* _Exercises to complete_
1 – According to the essay, what was the community center that the narrator's father planned for the donated house called?
2 – In the essay, restate the stretch from "I could usually" through "desire to please.", replacing "façade" with "mask".
3 – Translate this sentence from the essay into Spanish: "My job was to pick up trash—a less glamorous role, perhaps, but it meant being involved."

* _Excerpt provided_

[Start of section]

The Secret
There’s an honesty in kids that feels like a breath of fresh air, a clarity of expression that’s almost lost by the time adulthood rolls around. It’s one of the reasons I became a teacher—an excuse, perhaps, to avoid the muddled, double-meaning conversations of grown-ups and instead embrace the unfiltered world of children. I never quite understood adults; they’d say one thing but mean another, wrap their words in life’s accumulated baggage, intentions thickened with expectations, social norms, and disappointments. And me, I’d take them at face value, a habit that left me too often disillusioned and, frankly, confused.
I could usually tell when someone was feeding me a line, but seeing through the façade wasn’t enough; interpreting what was underneath was a different beast entirely. I’d guess at their real meanings, usually getting it wrong, leading to a familiar, isolating frustration. Kids, on the other hand, were different—direct in ways adults seem to forget how to be. Not pure, necessarily, but clear, uncluttered. If they were happy, you saw it, unencumbered by doubts, anxieties, or the need to justify the feeling. Even if they hid things, their reasons were simple and easier to understand, usually rooted in fear of consequence or an innocent desire to please.
It reminded me of my own childhood and a secret I kept. My father was an inner-city minister and social worker in Detroit, a man devoted to the community and to serving others. When a house was donated to his church, my dad immediately saw a project, a way to repurpose the old building into something helpful—a community center called the Friendship House. At that point, it was far from a place of comfort or joy. The house was a shell, filled with the grim remnants of neglect: broken furniture, filthy bathrooms, and cockroaches. Lots of cockroaches. But to my dad, it had potential.
He pulled together a group of volunteers to fix it up, and I, eager to be a part of things, joined in. My job was to pick up trash—a less glamorous role, perhaps, but it meant being involved. Plus, the job came with its own rewards: whatever “treasures” I unearthed were mine to keep. I found coins, odd trinkets, and other curiosities, but one day in a bedroom, things went sideways. Sifting through debris, I felt a sharp jab on my finger. I recoiled and saw what had pierced me: a junkie’s discarded hypodermic needle.

[End of section]

* _Supplied information_
[Start of section]

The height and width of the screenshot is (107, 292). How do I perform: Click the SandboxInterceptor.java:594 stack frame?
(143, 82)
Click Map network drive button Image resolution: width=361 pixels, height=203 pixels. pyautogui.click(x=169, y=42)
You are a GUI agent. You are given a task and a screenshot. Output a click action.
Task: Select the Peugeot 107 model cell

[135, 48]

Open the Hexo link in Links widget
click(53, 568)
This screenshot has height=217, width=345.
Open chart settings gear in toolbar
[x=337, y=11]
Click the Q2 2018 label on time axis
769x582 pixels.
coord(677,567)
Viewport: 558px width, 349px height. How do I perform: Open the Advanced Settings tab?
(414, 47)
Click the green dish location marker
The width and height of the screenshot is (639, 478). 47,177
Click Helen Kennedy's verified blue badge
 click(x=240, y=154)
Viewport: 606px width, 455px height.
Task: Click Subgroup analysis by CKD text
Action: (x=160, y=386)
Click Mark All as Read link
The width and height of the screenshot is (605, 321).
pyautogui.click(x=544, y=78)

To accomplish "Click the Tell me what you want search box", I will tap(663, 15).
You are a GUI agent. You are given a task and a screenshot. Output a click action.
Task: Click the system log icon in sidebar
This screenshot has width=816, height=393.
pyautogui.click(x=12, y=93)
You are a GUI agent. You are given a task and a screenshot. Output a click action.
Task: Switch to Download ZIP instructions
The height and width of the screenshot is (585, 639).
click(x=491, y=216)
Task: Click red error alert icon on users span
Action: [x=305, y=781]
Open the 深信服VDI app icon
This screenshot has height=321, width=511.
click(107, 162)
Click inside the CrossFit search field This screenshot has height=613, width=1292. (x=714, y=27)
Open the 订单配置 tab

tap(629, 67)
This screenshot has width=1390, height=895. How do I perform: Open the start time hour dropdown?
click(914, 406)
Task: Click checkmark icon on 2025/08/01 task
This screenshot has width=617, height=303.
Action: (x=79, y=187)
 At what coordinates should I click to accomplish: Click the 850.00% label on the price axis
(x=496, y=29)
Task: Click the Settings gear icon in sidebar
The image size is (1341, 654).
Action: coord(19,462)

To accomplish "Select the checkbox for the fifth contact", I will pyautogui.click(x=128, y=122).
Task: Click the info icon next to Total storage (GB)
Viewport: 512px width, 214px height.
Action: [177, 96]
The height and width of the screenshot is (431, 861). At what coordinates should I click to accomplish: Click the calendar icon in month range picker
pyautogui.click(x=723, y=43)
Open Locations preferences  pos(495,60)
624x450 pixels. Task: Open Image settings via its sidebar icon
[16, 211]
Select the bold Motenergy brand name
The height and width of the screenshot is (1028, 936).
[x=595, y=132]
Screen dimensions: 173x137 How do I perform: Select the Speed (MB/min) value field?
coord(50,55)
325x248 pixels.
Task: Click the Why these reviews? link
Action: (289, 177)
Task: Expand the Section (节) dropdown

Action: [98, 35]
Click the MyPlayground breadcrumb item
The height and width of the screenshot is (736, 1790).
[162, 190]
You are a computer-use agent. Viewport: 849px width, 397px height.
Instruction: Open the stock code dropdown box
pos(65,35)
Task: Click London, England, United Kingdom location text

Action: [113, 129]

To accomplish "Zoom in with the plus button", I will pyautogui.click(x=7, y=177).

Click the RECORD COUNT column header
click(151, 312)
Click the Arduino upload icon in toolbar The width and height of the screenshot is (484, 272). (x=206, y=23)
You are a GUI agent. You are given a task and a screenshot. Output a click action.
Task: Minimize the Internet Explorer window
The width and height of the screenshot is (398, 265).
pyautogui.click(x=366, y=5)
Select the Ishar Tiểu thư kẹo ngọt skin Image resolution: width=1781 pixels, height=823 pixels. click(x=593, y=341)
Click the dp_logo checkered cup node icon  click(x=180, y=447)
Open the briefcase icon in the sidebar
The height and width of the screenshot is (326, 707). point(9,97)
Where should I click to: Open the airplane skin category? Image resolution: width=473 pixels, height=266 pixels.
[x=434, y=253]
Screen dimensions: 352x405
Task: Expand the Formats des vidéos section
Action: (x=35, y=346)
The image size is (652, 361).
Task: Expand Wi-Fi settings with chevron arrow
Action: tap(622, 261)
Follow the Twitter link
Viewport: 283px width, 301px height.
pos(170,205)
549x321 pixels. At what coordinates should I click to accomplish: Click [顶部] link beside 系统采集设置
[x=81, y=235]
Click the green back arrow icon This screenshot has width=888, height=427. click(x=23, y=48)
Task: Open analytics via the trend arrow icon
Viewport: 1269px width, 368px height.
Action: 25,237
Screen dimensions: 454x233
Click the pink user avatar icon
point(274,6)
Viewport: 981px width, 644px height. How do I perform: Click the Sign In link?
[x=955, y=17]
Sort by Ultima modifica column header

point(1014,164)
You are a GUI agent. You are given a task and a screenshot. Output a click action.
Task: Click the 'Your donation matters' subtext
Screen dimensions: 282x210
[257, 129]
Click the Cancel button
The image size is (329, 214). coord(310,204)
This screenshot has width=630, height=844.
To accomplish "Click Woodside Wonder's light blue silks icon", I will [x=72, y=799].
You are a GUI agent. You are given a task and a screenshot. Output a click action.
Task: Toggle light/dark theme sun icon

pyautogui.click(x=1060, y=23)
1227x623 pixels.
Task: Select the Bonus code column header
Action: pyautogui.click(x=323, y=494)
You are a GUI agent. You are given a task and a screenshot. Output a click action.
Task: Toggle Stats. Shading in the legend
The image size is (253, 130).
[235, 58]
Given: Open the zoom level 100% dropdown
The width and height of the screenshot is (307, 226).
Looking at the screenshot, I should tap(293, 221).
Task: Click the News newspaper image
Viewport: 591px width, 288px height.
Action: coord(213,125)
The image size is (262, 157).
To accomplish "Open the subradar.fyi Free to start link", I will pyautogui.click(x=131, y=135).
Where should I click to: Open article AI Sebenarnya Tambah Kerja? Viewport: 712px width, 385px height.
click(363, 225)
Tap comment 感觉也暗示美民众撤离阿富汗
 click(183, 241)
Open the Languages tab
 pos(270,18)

[End of section]

* _Responses per task_
1 – The Friendship House.

2 –
I could usually tell when someone was feeding me a line, but seeing through the mask wasn’t enough; interpreting what was underneath was a different beast entirely. I’d guess at their real meanings, usually getting it wrong, leading to a familiar, isolating frustration. Kids, on the other hand, were different—direct in ways adults seem to forget how to be. Not pure, necessarily, but clear, uncluttered. If they were happy, you saw it, unencumbered by doubts, anxieties, or the need to justify the feeling. Even if they hid things, their reasons were simple and easier to understand, usually rooted in fear of consequence or an innocent desire to please.

3 – Mi trabajo era recoger basura: un papel menos glamoroso, quizás, pero significaba formar parte.